Dataset entries:
┌────────

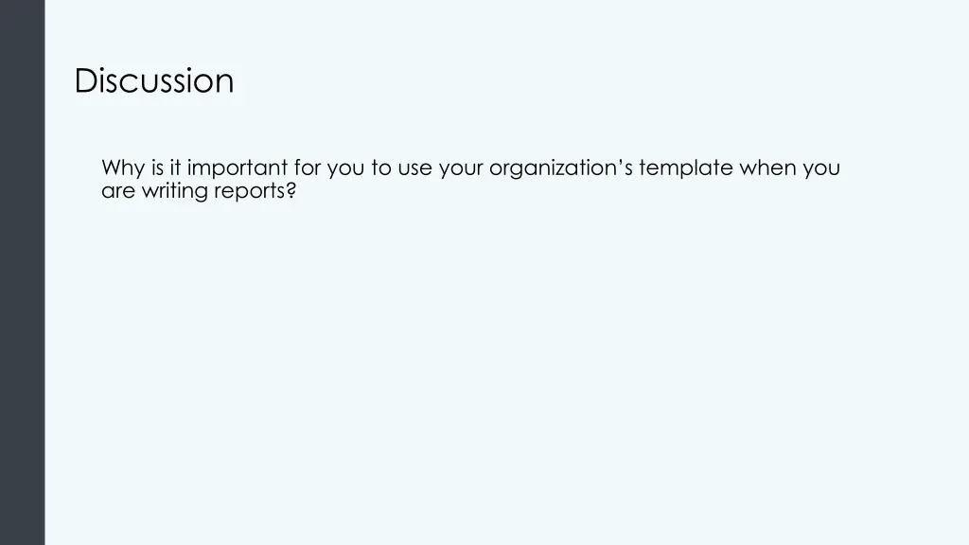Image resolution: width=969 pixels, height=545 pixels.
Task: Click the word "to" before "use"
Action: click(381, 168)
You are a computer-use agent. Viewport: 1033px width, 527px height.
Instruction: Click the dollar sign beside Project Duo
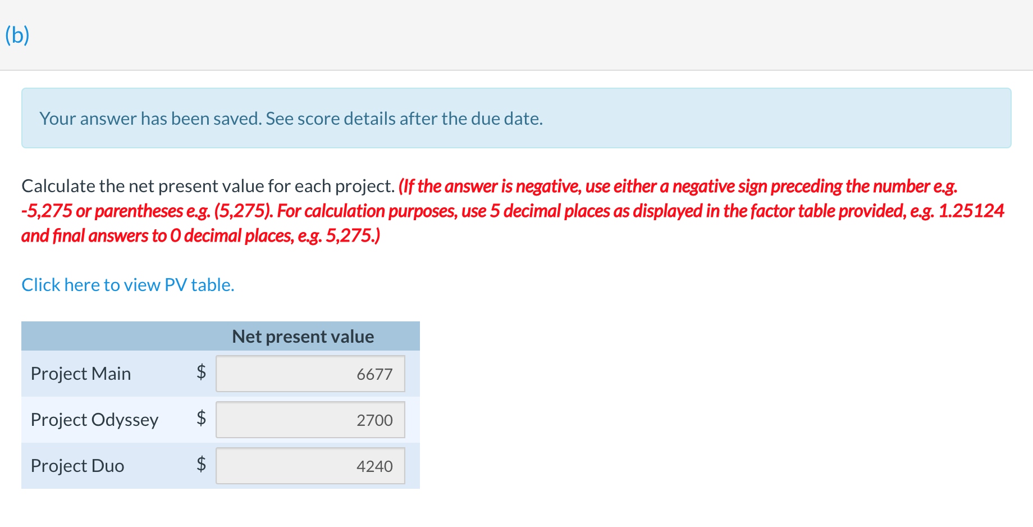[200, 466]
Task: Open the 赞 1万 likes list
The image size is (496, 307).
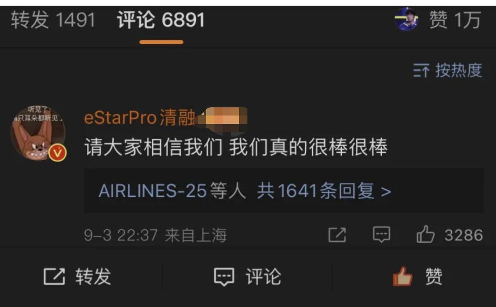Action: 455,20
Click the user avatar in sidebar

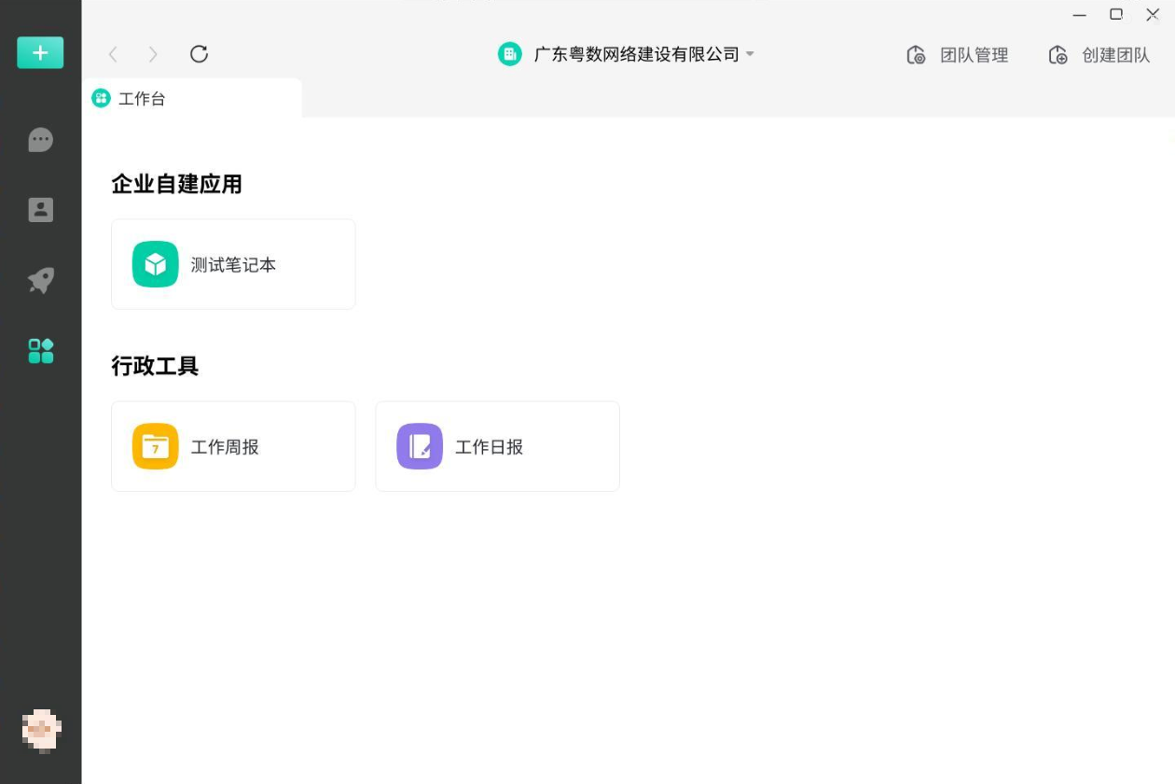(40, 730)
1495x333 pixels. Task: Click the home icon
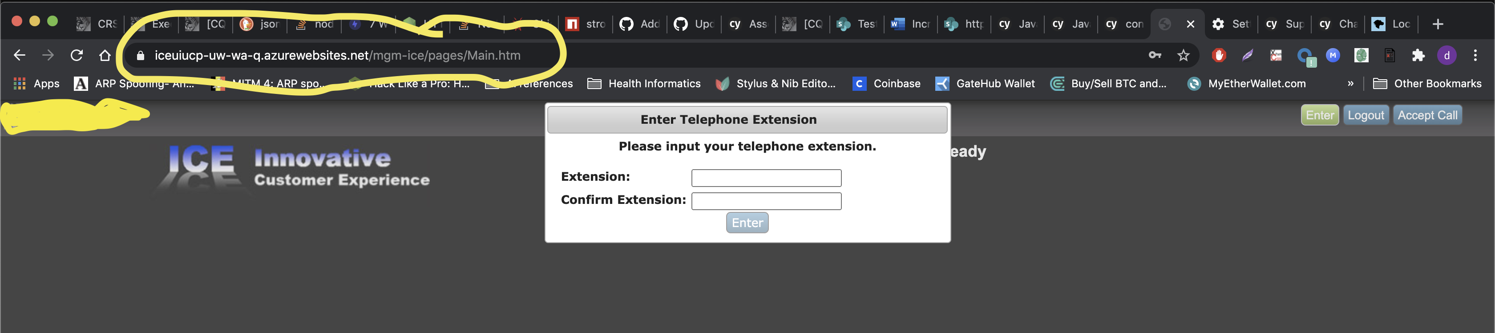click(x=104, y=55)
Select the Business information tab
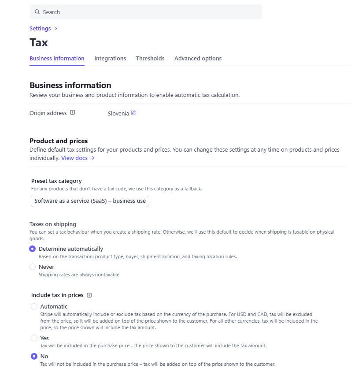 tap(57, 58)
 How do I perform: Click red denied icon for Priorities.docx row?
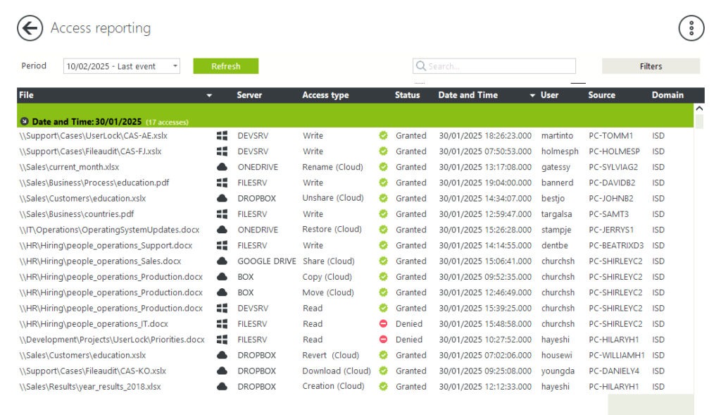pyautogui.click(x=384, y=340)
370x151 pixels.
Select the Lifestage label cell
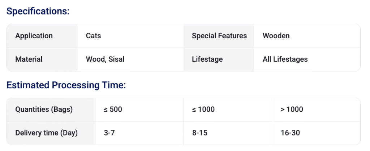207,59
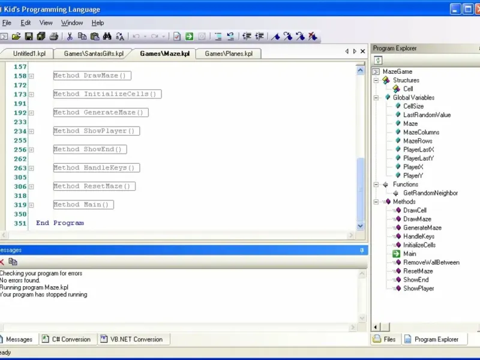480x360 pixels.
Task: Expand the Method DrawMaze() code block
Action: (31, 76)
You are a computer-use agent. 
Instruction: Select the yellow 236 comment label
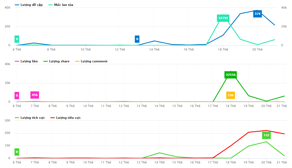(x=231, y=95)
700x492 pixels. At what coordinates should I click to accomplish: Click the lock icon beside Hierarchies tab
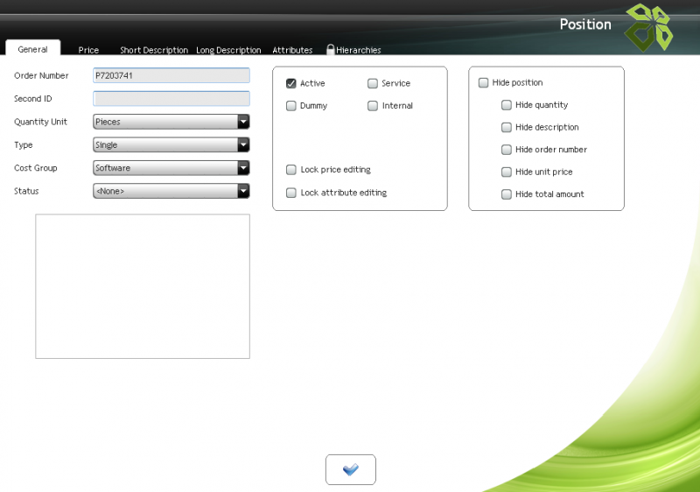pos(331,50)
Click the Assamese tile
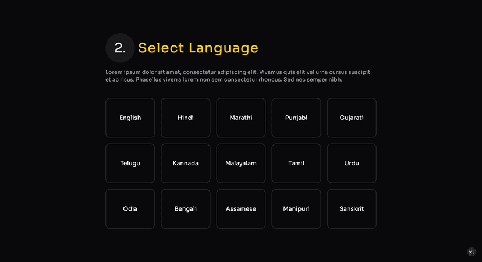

└────────

## EXERCISE REQUIREMENTS:
Among the records, find all lines that include the string "computer" and return them.

## EXERCISE RESPONSE:
You are a computer-use agent. Viewport: 1033px width, 527px height.
You are a computer-use agent. 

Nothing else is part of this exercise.